10 Jahre IT bei Heidelberger Druckmaschinen

Making cultural peace with the Germans

11.07.2011
Von Kolja Kröger und Howard Hutchings
Über den Dächern der Stadt: Die Ruine vom Heidelberger Schloss.
Über den Dächern der Stadt: Die Ruine vom Heidelberger Schloss.
Foto: mirubi – Fotolia.com

The dichotomy of the focus only on quality, as positive as it is, versus innovation can make a German company run into problems when acting globally. Enforcing high standards of technology to your divisions in other countries and not backing them with costs, will end up in huge management discussions concerning, for example, how long a desktop should last, or is it best to use less costly equipment. This leads to a halt in productivity.

On the other side of the coin, to allow people to spend money trying to improve the last 20 percent of a product which is not perfect leads to time consumption that yields little of no value.

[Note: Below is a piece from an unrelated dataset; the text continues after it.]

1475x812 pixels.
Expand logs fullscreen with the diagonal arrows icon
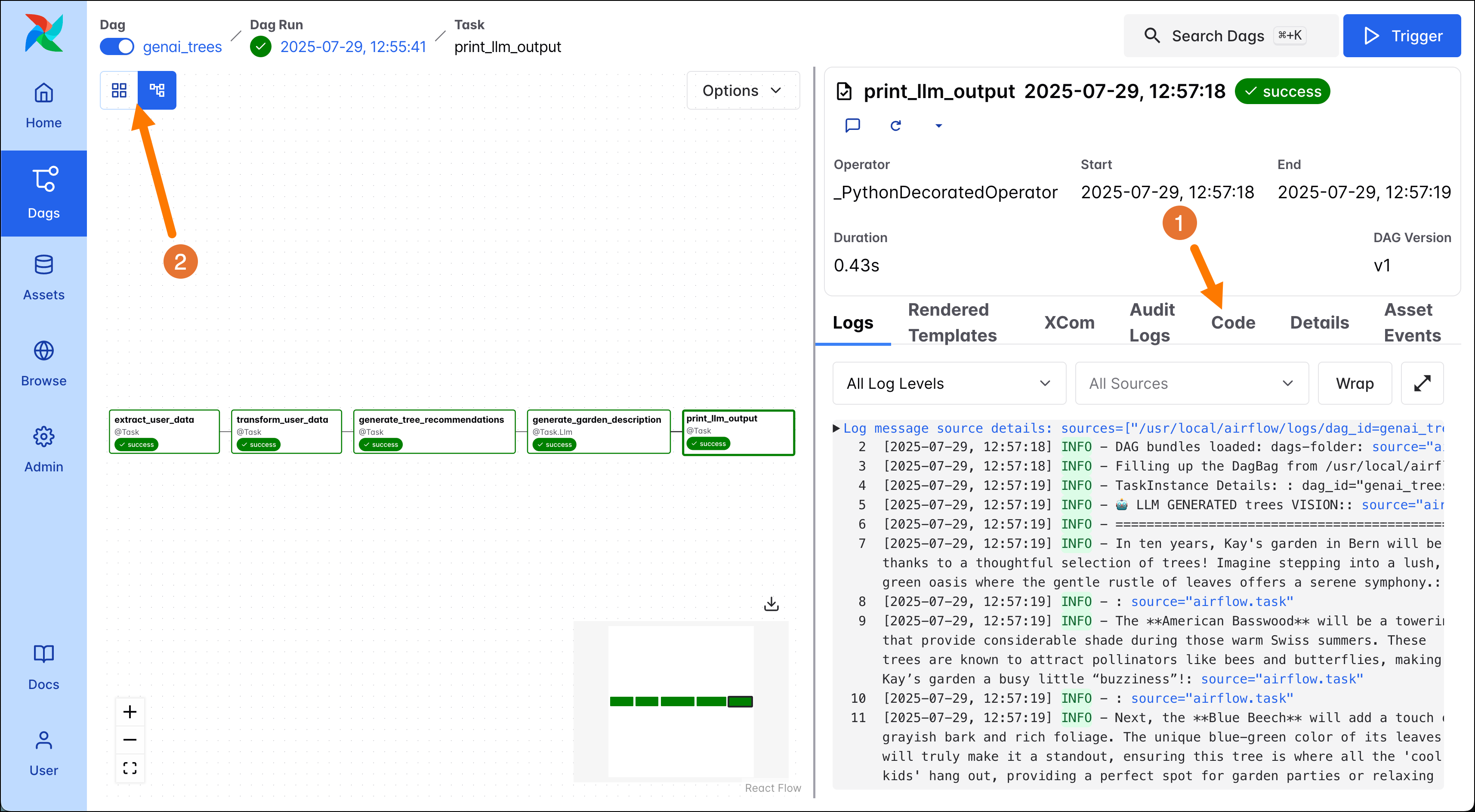[x=1423, y=383]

It’s a tough thing to convince my German colleagues that the perfect solution for a global company will never be found, and that balance of good enough and continuous improvement is the right direction. In the US we tended to throw something in, start working with it, pick out what’s wrong and gain benefits at an early stage.

Conversely, our German users have to wait for a year instead for a solution because they spend so much time upfront trying to make the 100 percent solution. I remember one employee responsible for the "client" build decided to leave the company, because as he put it "I cannot build a 80%". A 100 percent solution may be laudable, but as an American I do not see advantage alone in this way of thinking. Getting it perfect before you present it could actually hinder a company from staying in the lead in the global market. It would be like developing the best car in the world and releasing years after others have put five thousand models on the streets already. Quality vs. Time to market must be balanced.

Building up real global teams

Within our company we have bridged this cultural gap by building up real global teams within infrastructure leveraging each other’s cultural differences with a German, Asian, & American teams and global thinking and acting managers possessing excellent technical skills who can leverage the strengths and weaknesses to balance each other we have been able to implement projects at a extremely high pace.